It was now time to move forward historically from the 5th century history to the medieval period. This was a time when the true symbolic Arthur was formed. The Arthur who fought with dragons or serpents; the Arthur who married his Guinevere – the Queen of Serpents; the Arthur who would have a shape-shifting father named Uther, another term for Zeus. This was also the time when another character emerged who was also joined with a peculiar female counterpart and who materialized from the mists of history as a mythical hero. This hero was Robin Hood.

Etymologically Robin comes from the Norman ‘Robert,’ a form of the Germanic Hrodebert and it originally meant ‘famous’ or ‘bright’ or even and more pertinently ‘to shine.’ This is and has always been an indication of one who has achieved illumination or enlightenment.
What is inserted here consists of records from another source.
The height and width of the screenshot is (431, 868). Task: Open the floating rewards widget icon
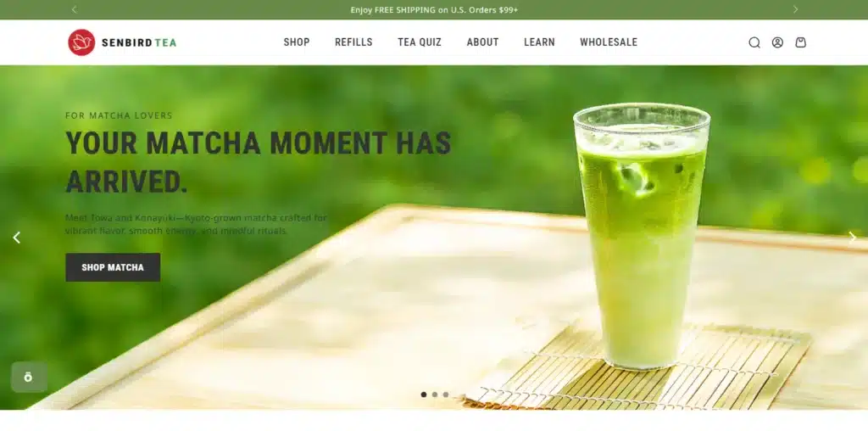[x=29, y=378]
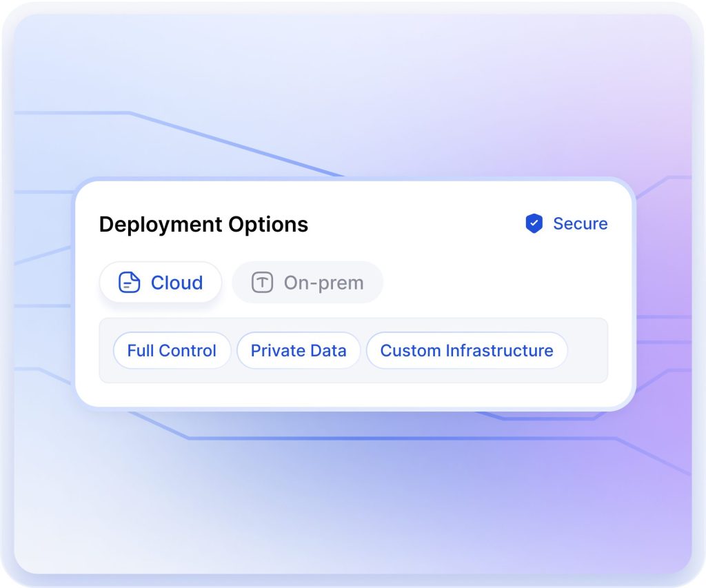Click the Cloud document icon
This screenshot has width=706, height=588.
[129, 283]
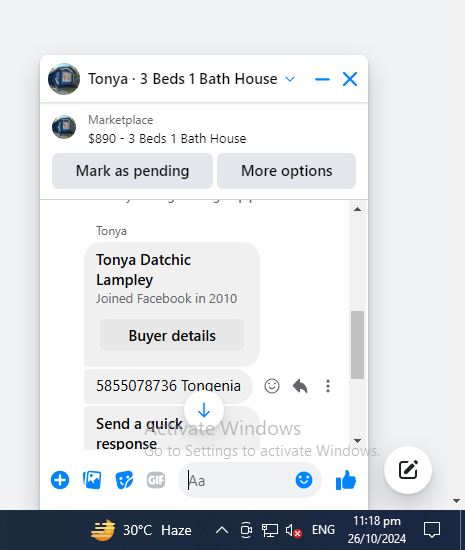Open more actions plus icon
This screenshot has width=465, height=550.
60,480
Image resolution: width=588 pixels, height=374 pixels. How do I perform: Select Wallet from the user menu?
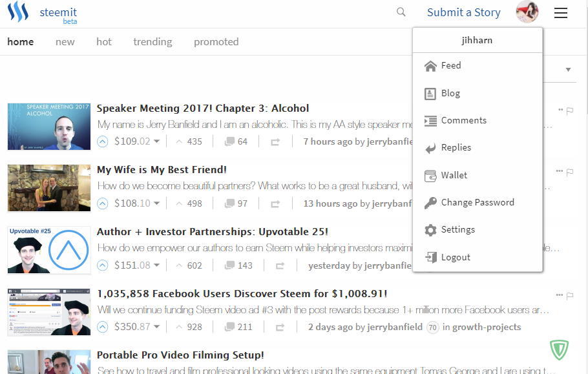coord(454,175)
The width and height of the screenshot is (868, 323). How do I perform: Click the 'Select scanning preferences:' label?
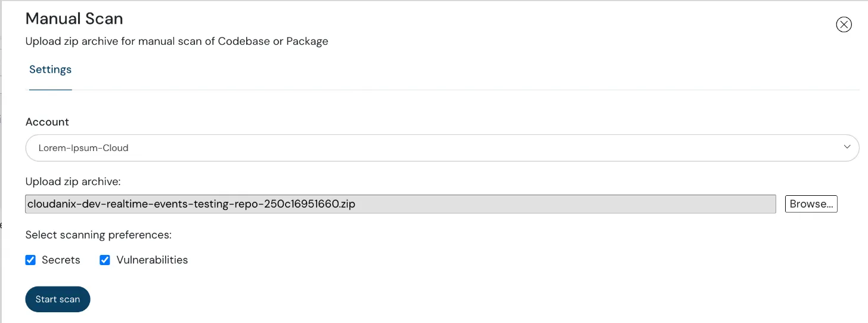tap(98, 235)
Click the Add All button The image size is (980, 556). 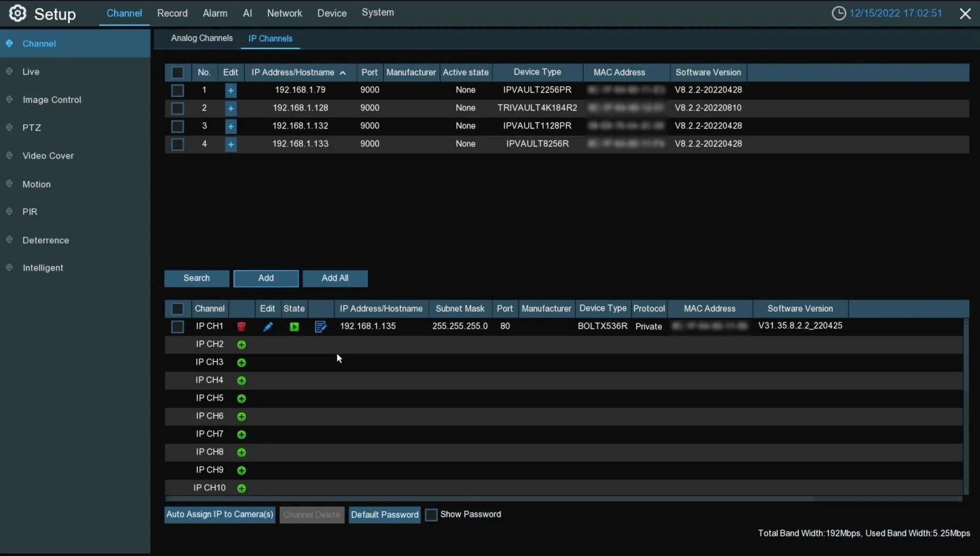335,278
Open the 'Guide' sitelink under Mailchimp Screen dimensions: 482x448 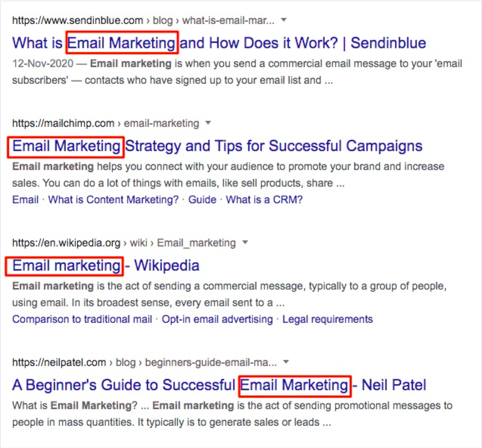coord(202,200)
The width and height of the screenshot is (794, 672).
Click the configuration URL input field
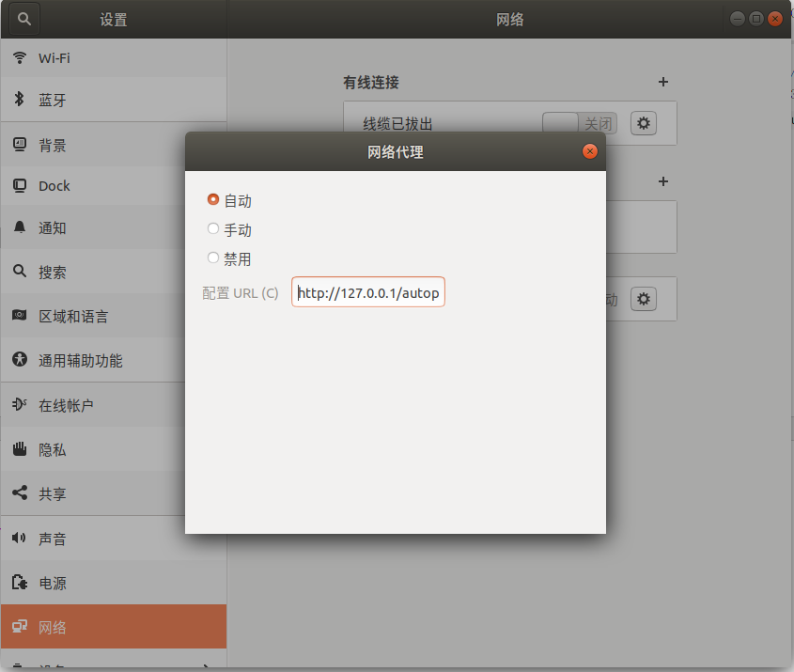[367, 293]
Robin Hood is therefore the ‘Bright Hood,’ a similar name to the Naga serpent worshippers or deities of India, with their illuminated serpent or cobra hoods. As many have previously stated there are strong links between the origins of Robin Hood and the Green Man, who is also the ancient Egyptian god Osiris and the Greek-Roman god Dionysus/Bacchus, and so we should hope to find something of interest in the many stories surrounding this enigmatic character.

It’s no surprise to also discover that the Templars are very much associated with Robin, and many of the tales of Robin also match in format those of King Arthur. In the popular retelling by Henry Gilbert (Robin Hood, 1912) we find mention of a pig-like serpent. Robin wants to know who the hermit of Fountains Dale is and how the one named as ‘Peter the Doctor’ managed to cure people:

“Oh,” said Nick with a smile, “I meant no ill-will to Peter. Often hath his pills cured our villeins when they ate too much pork, and my mother — rest her soul — said that naught under the sun was like his lectuary of Saint Evremond.”
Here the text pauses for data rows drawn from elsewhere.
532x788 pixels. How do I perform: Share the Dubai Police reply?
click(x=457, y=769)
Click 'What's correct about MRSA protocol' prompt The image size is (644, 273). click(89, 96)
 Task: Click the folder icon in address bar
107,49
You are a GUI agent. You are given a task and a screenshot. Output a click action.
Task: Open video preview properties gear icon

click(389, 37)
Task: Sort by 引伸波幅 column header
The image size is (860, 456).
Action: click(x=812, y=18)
Peter the Doctor speaks, “I deserve well of all my patients, but,” — and his eyes flashed — “that great swinehead oaf of a hermit monk — Tuck by name, and would that I could tuck him in the deepest, darkest hole in Windleswisp marsh! — That great ox-brained-beguiled me into telling him of all my good specifics. With his eyes as wide and soft as a cow’s he looked as innocent as a mawkin, and asked me this and that about the cures which I had made, and ever he seemed the more to marvel and to gape at my wisdom and my power. The porcine serpent! He did but spin his web the closer about me to my own undoing and destruction. When I had told him all, and was hopeful that he would buy a phial of serpent’s oil of Jasper — a sure and certain specific, my good freemen, against ague and stiffness.”

So Friar Tuck is like a snake-pig and Peter the Wise Doctor hopes to sell him “serpent oil.” It is likely that Gilbert used the “serpent oil” in the early nineteenth century as this peculiar substance was quite fashionable at the time and no matter how hard I searched I could not find Gilbert’s source material.

There are elements of the Robin Hood myth that relate to other legends. The ‘tree of life’ is seen as ‘Robin’s Larder Tree,’ supplying all that could be required like the ‘Horn of Plenty’ or the ‘cauldron’ of Celtic folklore.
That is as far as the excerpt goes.